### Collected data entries
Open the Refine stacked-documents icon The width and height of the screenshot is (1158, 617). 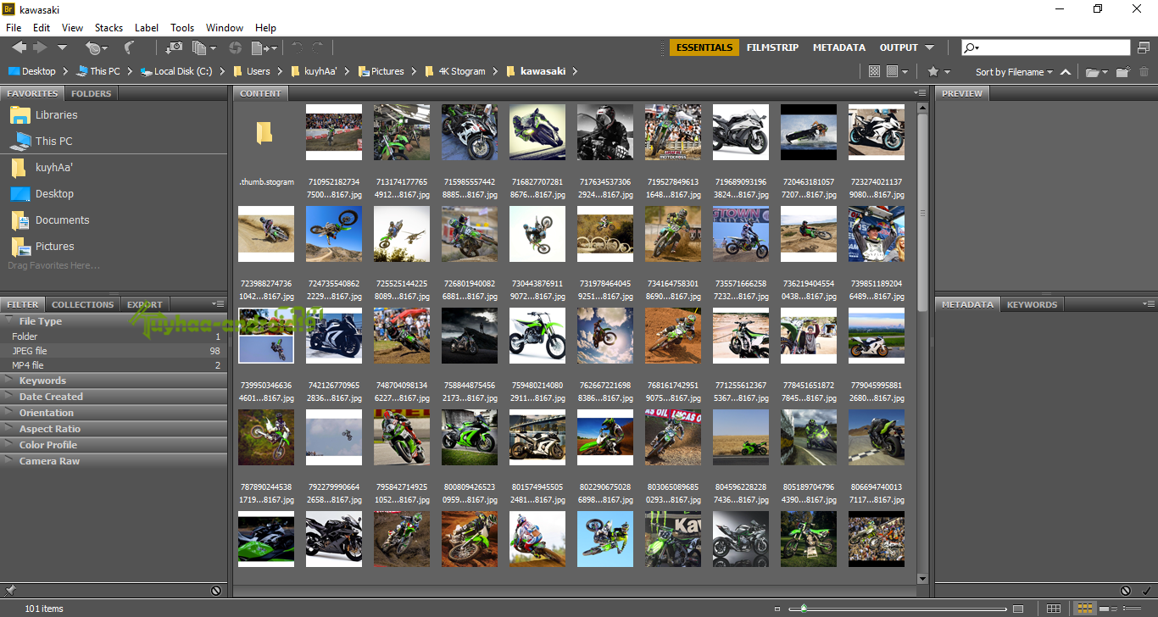click(198, 47)
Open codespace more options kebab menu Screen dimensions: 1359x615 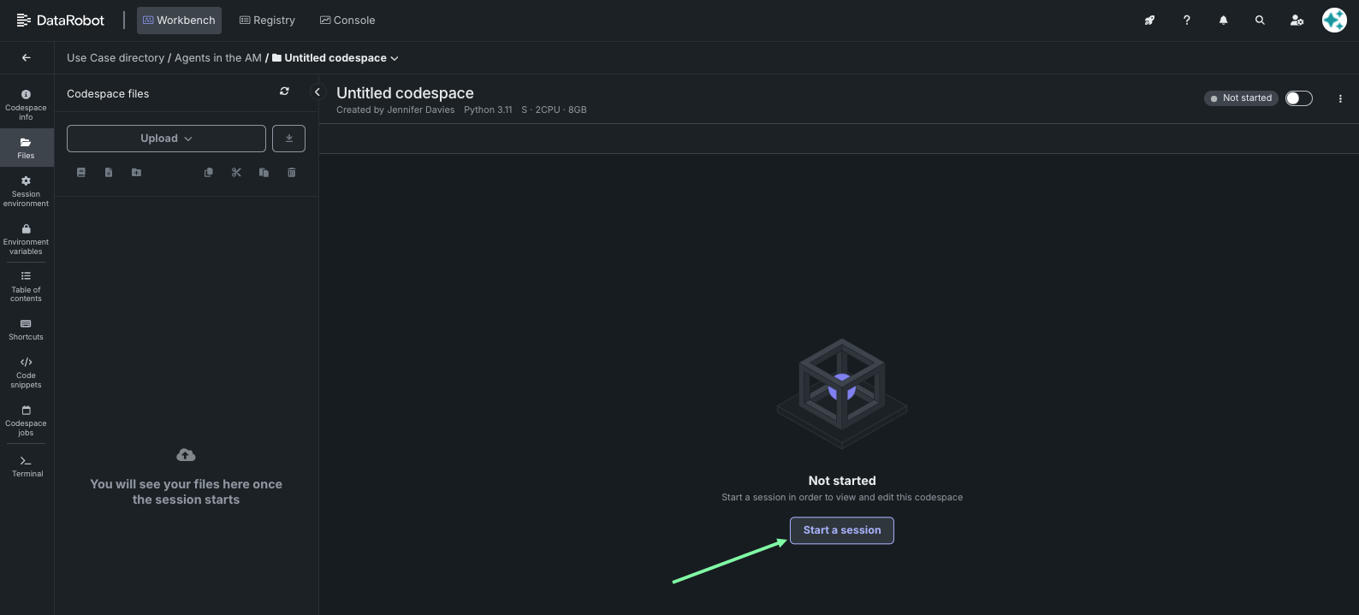tap(1340, 98)
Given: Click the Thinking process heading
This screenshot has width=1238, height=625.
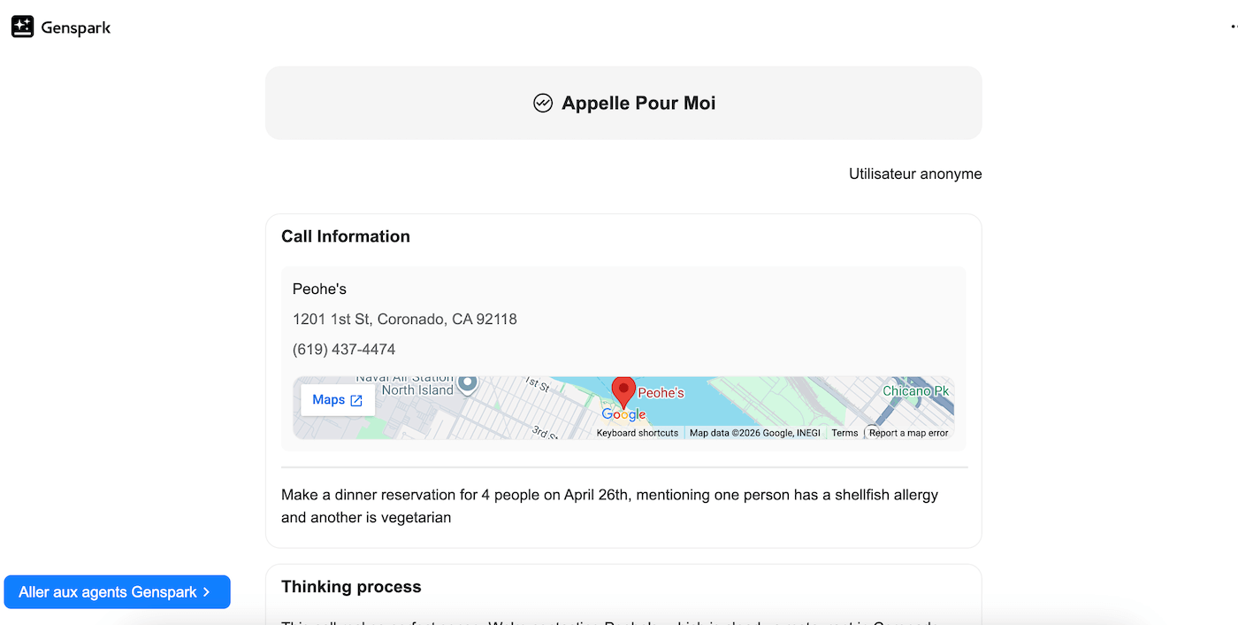Looking at the screenshot, I should coord(351,587).
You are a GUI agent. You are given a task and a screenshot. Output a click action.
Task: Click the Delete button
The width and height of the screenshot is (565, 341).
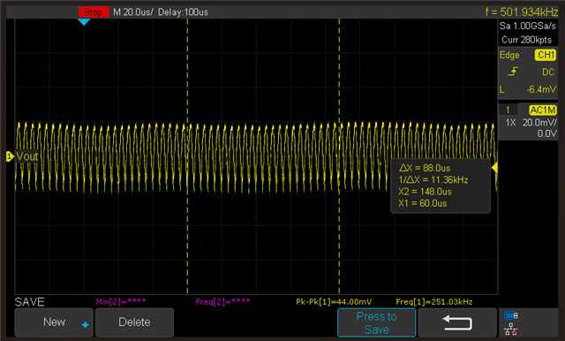(x=134, y=322)
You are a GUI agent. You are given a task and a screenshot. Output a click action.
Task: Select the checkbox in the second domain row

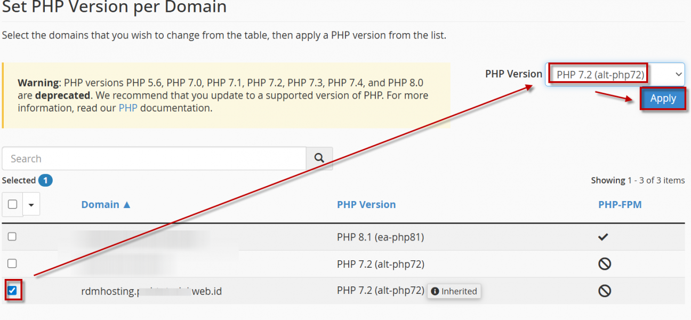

### Written problem
Update the rows from the line that contains "Given: Click the Thinking process heading" through the end of the rows, changing "GUI agent" to "screen agent" and leaving everything else as it is. Leave the pictures out of your answer.

### Result
Given: Click the Thinking process heading
This screenshot has width=1238, height=625.
Looking at the screenshot, I should coord(351,587).
You are a screen agent. You are given a task and a screenshot. Output a click action.
Task: Click the Delete button
The width and height of the screenshot is (565, 341).
(x=134, y=322)
You are a screen agent. You are given a task and a screenshot. Output a click action.
Task: Select the checkbox in the second domain row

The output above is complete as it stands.